[PROBLEM DETAILS]
Output only the lines from the line holding "Where should I" through the close of the records, exactly as they appear, with all pictures omitted.

EXERCISE MATERIALS Start Marker

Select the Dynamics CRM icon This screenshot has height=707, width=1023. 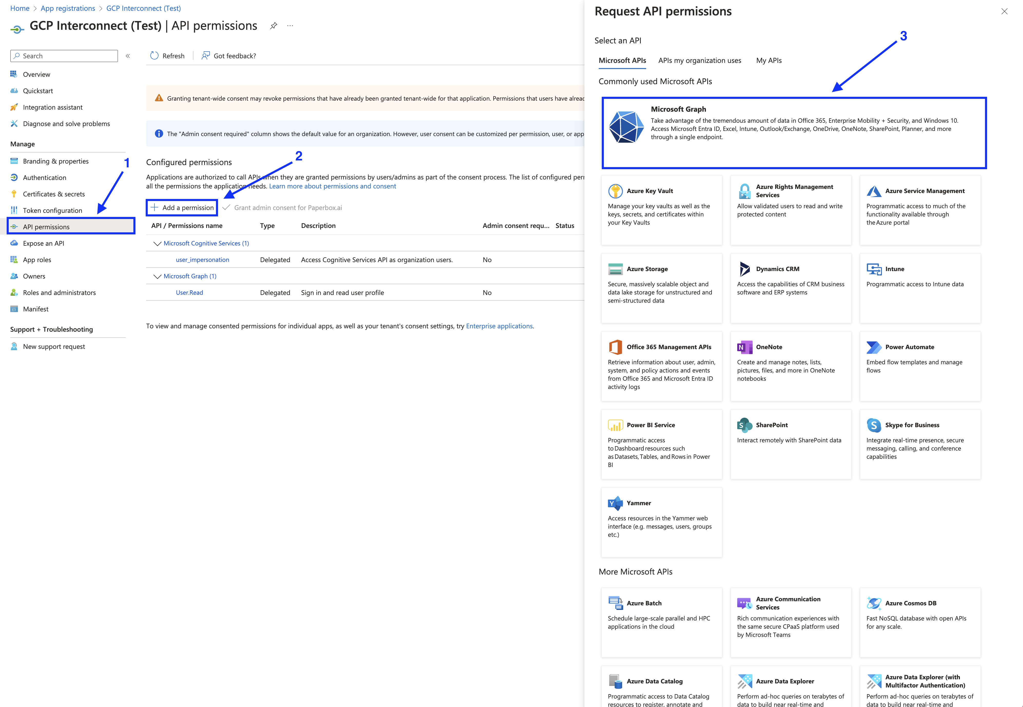coord(745,269)
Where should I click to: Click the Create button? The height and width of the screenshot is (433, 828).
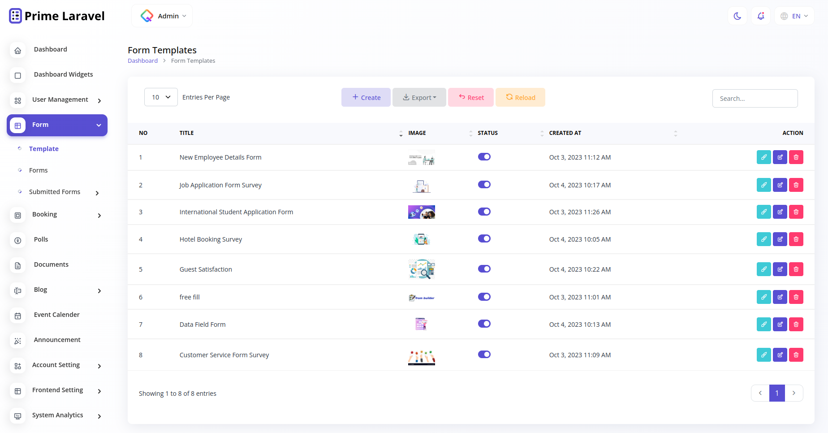(366, 97)
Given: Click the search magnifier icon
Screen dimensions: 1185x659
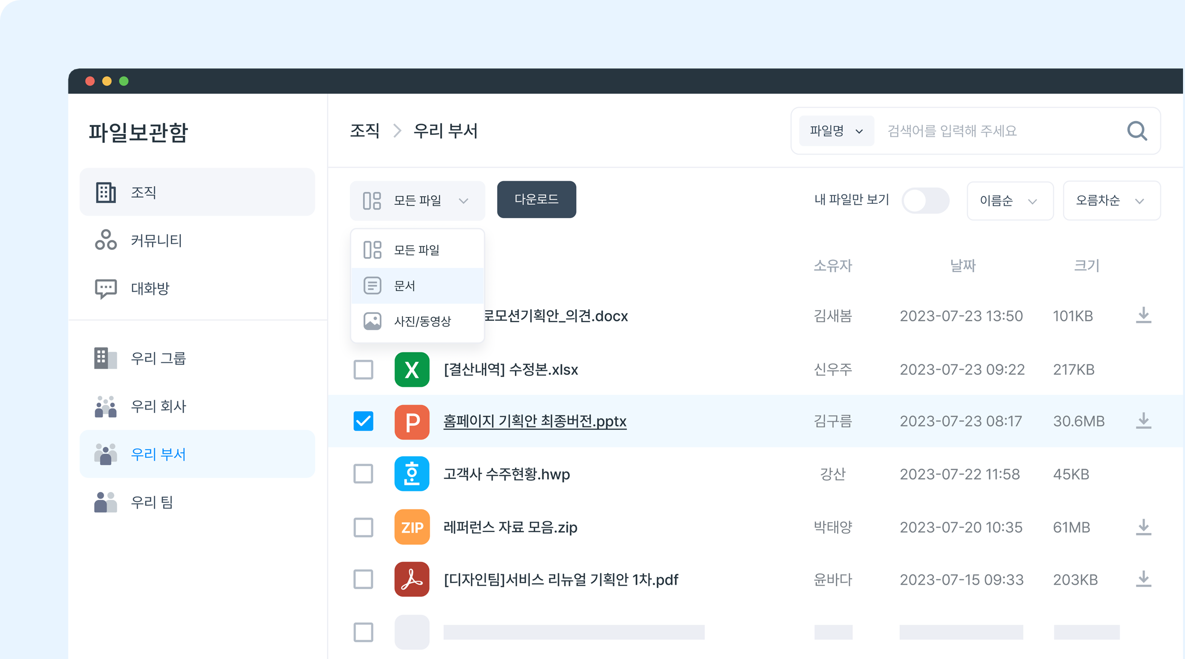Looking at the screenshot, I should click(1137, 131).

EXERCISE MATERIALS End Marker

[RESPONSE AREA]
Where should I click to: Click the Create button? The height and width of the screenshot is (433, 828).
(366, 97)
Given: Click the search magnifier icon
Screen dimensions: 1185x659
Looking at the screenshot, I should click(1137, 131).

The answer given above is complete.